# QST 2/21 on Insertion Loss

In a recent QST article, (Gable 2021) gave the following advice: Self-SWR is commonly known as Insertion VSWR. The article contains several errors in definition of SWR, Return Loss and Insertion Loss… but suffice to say that he uses $$InsertionLossdB=-|s21dB|$$.

In the example given above, VSWR=1.2 means ReturnLoss=20.8dB (and |s11|=-20.8dB).

InsertionLoss in this case is due to input MismatchLoss (failure to capture the maximum power available from the source) and Loss (conversion of some energy to heat).

Let’s check the last statement in the quote by calculating the scenario using Calculate Loss from s11 and s21. InsertionLoss of 0.5dB in the presence of input VSWR=1.2 (|s11|=-20.8dB) has Loss=0.4637dB. We can calculate the power lost in the switch itself as heat as $$P=50 (1-10^{\frac{-0.4637}{10}})=5.06 \: W$$, somewhat less than Gable’s 5.8W. (Since the calculator gives loss as a numeric value of 1.113, a simpler calculation is $$P=50 (1-\frac1{1.113})=5.07 \: W$$.)

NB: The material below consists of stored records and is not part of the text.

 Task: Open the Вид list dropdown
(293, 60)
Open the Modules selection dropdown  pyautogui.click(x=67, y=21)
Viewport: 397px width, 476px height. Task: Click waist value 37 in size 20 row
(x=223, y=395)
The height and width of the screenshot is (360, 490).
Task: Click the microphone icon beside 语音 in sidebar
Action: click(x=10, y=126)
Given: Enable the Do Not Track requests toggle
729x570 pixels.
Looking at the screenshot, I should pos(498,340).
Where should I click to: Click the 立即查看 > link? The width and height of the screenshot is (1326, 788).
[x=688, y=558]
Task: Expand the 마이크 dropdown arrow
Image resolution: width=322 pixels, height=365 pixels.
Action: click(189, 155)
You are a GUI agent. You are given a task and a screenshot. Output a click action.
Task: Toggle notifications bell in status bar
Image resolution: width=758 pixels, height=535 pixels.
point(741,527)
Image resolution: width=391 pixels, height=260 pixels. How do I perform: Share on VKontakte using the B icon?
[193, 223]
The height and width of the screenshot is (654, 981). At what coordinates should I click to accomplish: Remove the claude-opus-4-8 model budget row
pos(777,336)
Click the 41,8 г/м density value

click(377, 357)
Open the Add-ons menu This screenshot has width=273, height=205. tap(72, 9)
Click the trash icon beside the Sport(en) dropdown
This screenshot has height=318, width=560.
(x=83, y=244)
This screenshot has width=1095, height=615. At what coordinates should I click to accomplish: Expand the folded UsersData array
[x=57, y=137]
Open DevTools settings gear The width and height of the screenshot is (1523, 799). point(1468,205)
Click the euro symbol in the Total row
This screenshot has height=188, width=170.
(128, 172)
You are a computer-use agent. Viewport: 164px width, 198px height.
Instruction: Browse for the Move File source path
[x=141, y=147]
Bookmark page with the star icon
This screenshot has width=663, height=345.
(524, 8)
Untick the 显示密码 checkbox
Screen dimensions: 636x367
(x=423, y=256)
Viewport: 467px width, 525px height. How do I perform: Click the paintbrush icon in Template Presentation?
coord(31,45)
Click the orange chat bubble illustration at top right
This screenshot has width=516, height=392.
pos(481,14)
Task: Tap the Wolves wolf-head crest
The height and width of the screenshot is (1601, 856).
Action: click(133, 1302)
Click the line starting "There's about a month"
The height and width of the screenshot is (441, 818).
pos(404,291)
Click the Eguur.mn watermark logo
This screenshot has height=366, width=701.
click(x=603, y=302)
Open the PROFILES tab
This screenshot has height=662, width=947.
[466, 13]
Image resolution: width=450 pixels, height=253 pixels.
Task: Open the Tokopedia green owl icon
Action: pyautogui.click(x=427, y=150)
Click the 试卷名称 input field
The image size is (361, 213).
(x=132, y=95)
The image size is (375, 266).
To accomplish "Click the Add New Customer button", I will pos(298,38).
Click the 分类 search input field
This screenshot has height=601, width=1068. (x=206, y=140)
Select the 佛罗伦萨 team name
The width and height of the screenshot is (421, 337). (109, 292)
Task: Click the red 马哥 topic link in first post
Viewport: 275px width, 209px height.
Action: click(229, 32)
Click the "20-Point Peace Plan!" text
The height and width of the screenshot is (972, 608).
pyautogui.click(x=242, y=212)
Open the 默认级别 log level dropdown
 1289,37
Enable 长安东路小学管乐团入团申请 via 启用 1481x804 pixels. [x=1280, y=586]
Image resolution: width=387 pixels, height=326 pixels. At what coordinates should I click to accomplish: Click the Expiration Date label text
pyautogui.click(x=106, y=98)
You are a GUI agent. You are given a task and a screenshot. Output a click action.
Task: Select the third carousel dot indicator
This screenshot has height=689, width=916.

Note that the inferences of these measurements with a VNA apply to sources that are well represented by a Thevenin equivalent circuit with Zth=50+j0Ω. Most ham transmitters do not comply with that requirement, and the power output under mismatch is best assessed with a directional wattmeter.

It is difficult to understand why QST would publish an article that purports to drill down on these effects when it is not based on sound concepts and theory.